After exploring the Firehouse Gallery, my colleague took me to Turkey Central where we had a fantastic meal. Since arriving in Doha, I haven’t eaten much meat, so I was quite stuffed after this meal.
|Hummus with meat|
|Plate of grilled meat (lamb and chicken)|
I was sitting on first floor of the Women’s Foundation Building, when my faculty mentor stopped and had a chat with me. (Quick point of clarification about the numbering of floors in Doha: In an elevator, “G” is what you press when you want to go to the ground floor or, as we say in the US, the first floor. “1” is what you’d press to go to the floor above the ground floor, or the second floor in the US.) Another colleague of ours stopped by and asked if my mentor was interested in going to see Blade Runner 2049. Yeah, he was interested.
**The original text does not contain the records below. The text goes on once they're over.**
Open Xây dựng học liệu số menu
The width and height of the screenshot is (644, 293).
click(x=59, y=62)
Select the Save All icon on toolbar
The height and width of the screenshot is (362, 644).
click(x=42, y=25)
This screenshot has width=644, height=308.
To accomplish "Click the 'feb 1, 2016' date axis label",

We finished up our conversation, and my mentor said we should get coffee sometime. I asked if I could come to see Blade Runner 2049 with him. Sure. He’d add me on a Whatsapp chat about making arrangements to see the movie.
I was looking forward to seeing my first film in Doha.
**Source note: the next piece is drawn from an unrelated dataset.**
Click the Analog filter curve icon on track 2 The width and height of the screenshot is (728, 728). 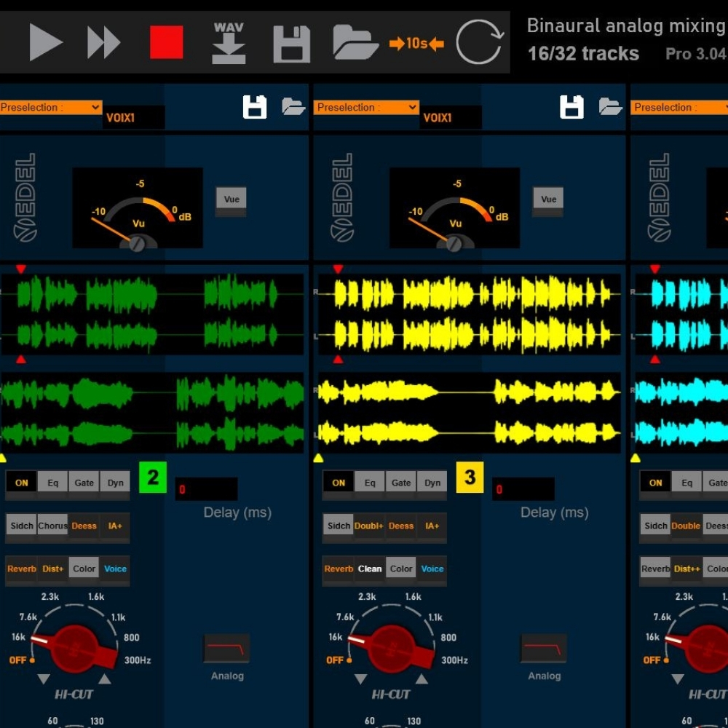point(226,647)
Later that night, I sent my youngest son a FB message, wishing him a Happy Birthday. I had sent him some birthday money, but when he received his driver license, he could use my car which was in storage back in the US.
I don’t regret much about my decision to come to Doha. However, the only thing I do regret is not being there for my youngest son as he finishes up his last three years of high school. I tell myself that he’s a teenager and doesn’t need his father to helicopter over him. But there are days, like his birthday, when I wish that I were around. Hmm.
It was the end of the work week, and teaching had gone well. Additionally, I received an email saying that I could go to HR and sign my contract. I had also received an email saying that I needed to schedule time early next week to tour the permanent housing. Things were moving along.
(I also learned that now that I have my Qatar ID, I am not able to visit the UAE because of the blockade. That sucks! I was hoping to go to Dubai during my first holiday. I guess I’ll go to Oman instead.)
I tried confirming with my mentor the plan for the night but wasn’t able to find a listing of show times for Blade Runner 2049. Hmm. It was being released everywhere else but Doha. The UAE had listings for show times. Why not Doha?
My mentor informed me that the movie, at the last minute, had been pulled from release in Doha. Not sure why. Maybe there was something objectionable in the story.
So, instead of seeing a movie in Doha after work, I came home, ate a plate of pasta, and crashed for the night.
I slept in, prepped for my workshop, and played my PS4. I was craving a snack later in day, so I walked over to Food Palace and bought a pack of Rolled Oat Hobnobs.
|This is Detective Conan, a famous anime series throughout much of the world, including Qatar! When I say my name is Conan, this is why people tend to giggle.|
Woke up and worked on my blog post.
Lastly, I learned how to wire money from my bank in Qatar to my other bank in the US. It is a pretty simple process. There’s a 15 QAR charge from my bank and a $15 USD charge from my US bank. Still, I would be able to pay off my remaining bills and student loan debt while in Qatar for the next three years. No problem.